Benzine Cyprine

Je veux que ma différence compte, qu’elle produise du symbolique, Liana Borghi, 1989.

Benzine Cyprine est un documentaire au long cours (2014-2020) sur un gang de femmes du même nom. Il est aussi un symbole identitaire.

À l’initiative de ce projet était un besoin impérieux de répondre à un malaise existentiel autour du fait d’être de sexe féminin. C’était un sentiment d’impuissance qui sourdait en moi, attisé par des incidents routiniers et dégradants à l’encontre de mon sexe.
Comment évoquer l’insécurité consécutive à la convoitise du corps féminin souvent réduit à son potentiel érotisant ? Comment aborder les préconceptions qui tendent à maintenir le genre féminin comme vulnérable, infantile et dépréciable ? Comment remettre en question les stéréotypes moralisateurs sur celui-ci ? Comment rendre compte de cela en se gardant d’assener à la femme le statut de victime par nature ?

Ma réponse était de donner à voir une féminité flamboyante qui va à contre-sens des figures mièvres, complaisantes et hypersexuées de la femme, celles-là même qui saturaient les flux médiatiques des grands et petits écrans, de la presse ou encore de la publicité. Je me suis alors mise à photographier des symboles d’une identité féminine particulière qui inspire à la fois sensualité et virilité. Cette symbolique s’exprime à travers les instants de vies d’un gang de femmes, de leurs personnalités et de leurs attitudes. Car le groupe identitaire, à mon sens, offre la valorisation, le respect, la cohésion et la force de revendication en totale opposition au sentiment de vulnérabilité.

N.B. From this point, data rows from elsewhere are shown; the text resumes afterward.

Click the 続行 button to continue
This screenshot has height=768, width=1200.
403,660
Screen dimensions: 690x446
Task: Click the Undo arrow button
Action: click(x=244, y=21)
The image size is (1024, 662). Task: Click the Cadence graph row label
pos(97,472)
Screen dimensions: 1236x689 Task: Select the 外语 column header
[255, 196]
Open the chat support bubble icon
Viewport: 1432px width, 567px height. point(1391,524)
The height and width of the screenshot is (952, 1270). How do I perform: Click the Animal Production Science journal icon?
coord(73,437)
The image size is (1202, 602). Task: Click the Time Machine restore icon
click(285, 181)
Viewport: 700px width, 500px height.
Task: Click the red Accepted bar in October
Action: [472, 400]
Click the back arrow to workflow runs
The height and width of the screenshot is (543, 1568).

Les Benzine Cyprine sont ce cocktail explosif qui représente un désir d’accès à la jouissance et à l’émancipation en extériorisant son individualité de manière souveraine.
Elles démontrent que l’on peut trouver sa propre façon d’incarner son genre au delà des injonctions liées à son sexe. Mais de nos jours cette démarche est ni spontanée, ni innée. Elle se construit, elle s’influence.

C’est en connaissance de cause que j’ai voulu représenter les Benzine Cyprine de façon vendeuse telle une marque de genre. Ma façon d’imager ce concept de gang féminin a pour but de faire croire à leur existence. Le principe est de susciter l’engouement et la fierté à l’encontre de l’état d’esprit qu’elles représentent. Je valorise cette identité féminine par les mêmes procédés empruntés à l’advertising (esthétique aguicheuse, charte graphique, slogan, projection dans le réel…). C’est une attitude ironique de ma part qui suit les règles d’un monde où l’émotion retient plus l’attention que l’intellectualisation, où le divertissement obtient plus de fascination que le développement d’une pensée.
De ce fait, la fiction et son sensationnalisme ont aussi leur incidence dans notre façon d’imaginer notre avenir et de questionner le réel. Et quand il s’agit de transmettre une idée, la photographie a cet avantage d’être plus fulgurante que les mots.